[start of Recorded data]
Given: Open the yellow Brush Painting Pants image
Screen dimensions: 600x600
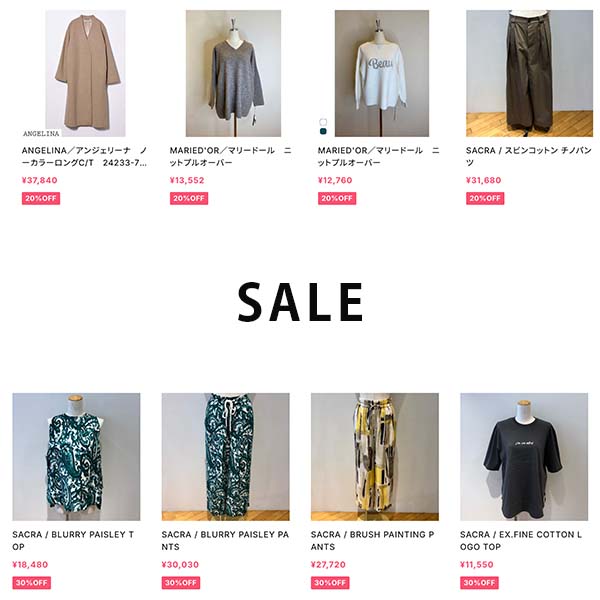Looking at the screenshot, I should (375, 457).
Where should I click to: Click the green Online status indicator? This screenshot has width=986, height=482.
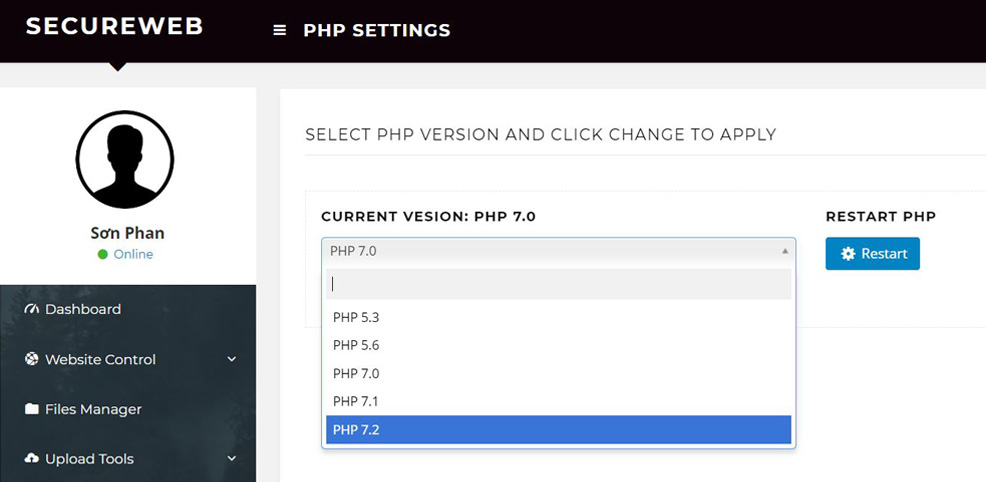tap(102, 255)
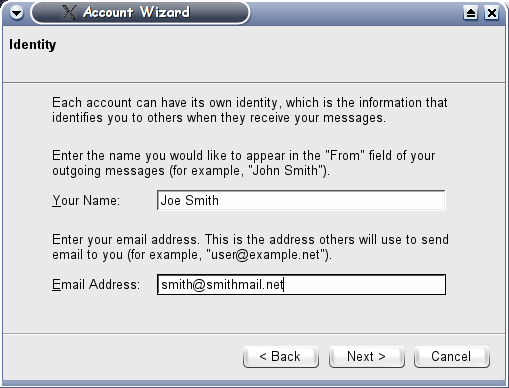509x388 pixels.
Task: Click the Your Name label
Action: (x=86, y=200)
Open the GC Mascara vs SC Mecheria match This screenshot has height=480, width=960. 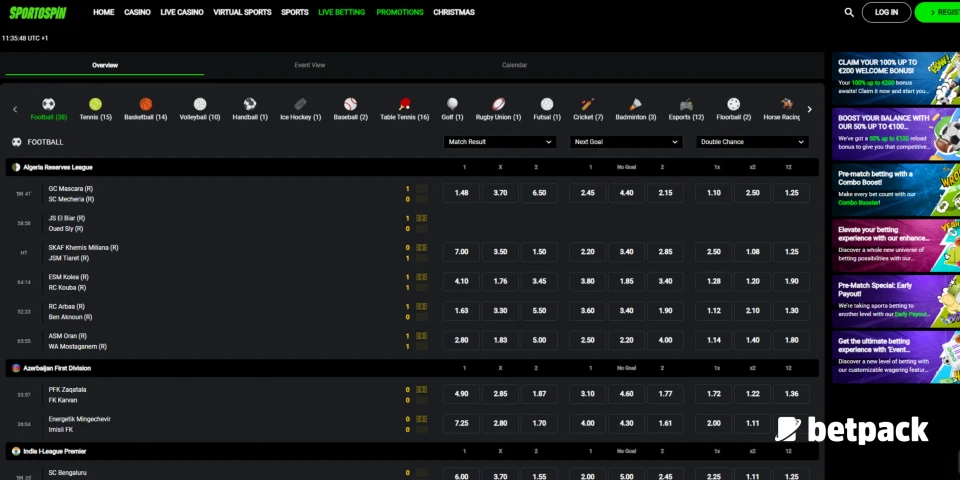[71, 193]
[end of Recorded data]
[start of Recorded data]
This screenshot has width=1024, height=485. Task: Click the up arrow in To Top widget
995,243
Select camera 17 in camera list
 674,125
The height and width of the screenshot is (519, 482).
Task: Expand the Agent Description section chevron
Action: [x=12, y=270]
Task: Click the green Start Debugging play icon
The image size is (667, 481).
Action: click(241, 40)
[end of Recorded data]
Written request ->
Copy out the items verbatim, starting with the line containing "Select camera 17 in camera list" and ending with the line containing "Action: click(241, 40)", both included.

Result for this task ->
Select camera 17 in camera list
 674,125
The height and width of the screenshot is (519, 482).
Task: Expand the Agent Description section chevron
Action: [x=12, y=270]
Task: Click the green Start Debugging play icon
The image size is (667, 481).
Action: click(241, 40)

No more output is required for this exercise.